▸ **Listing**:
════════════════
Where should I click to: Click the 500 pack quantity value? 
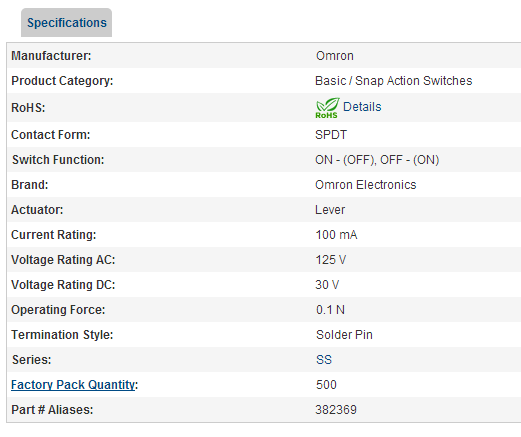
════════════════
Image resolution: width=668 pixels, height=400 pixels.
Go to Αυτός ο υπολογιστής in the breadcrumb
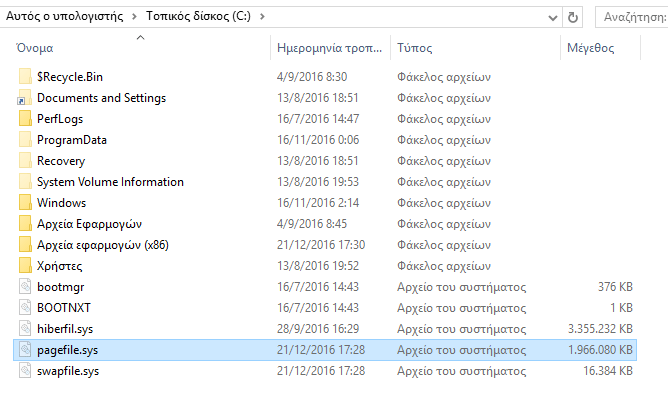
════════════════
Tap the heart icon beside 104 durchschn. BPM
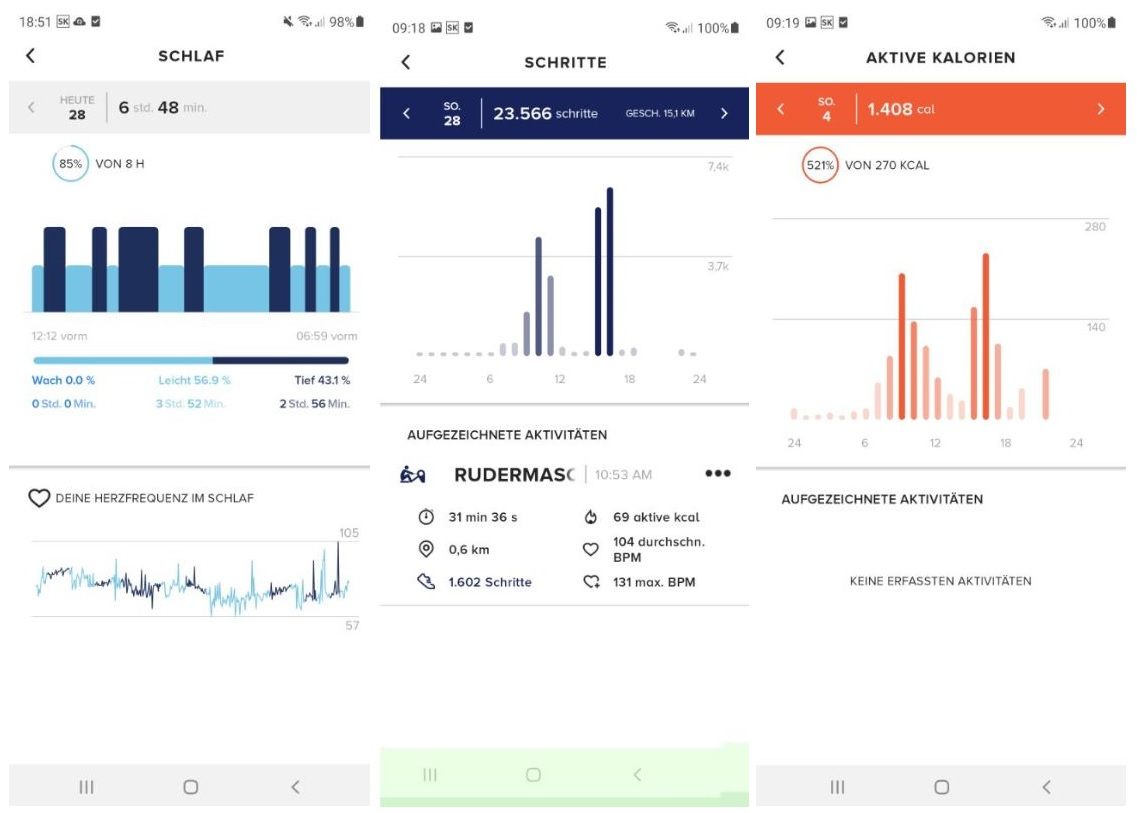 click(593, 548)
════════════════
▸ **Problem to solve**:
Copy out everything from the line containing "Image resolution: width=668" down to the line containing "Go to Αυτός ο υπολογιστής in the breadcrumb", swapping "breadcrumb" for "navigation path" and leaving every other word as it is.

▸ **The answer**:
Image resolution: width=668 pixels, height=400 pixels.
Go to Αυτός ο υπολογιστής in the navigation path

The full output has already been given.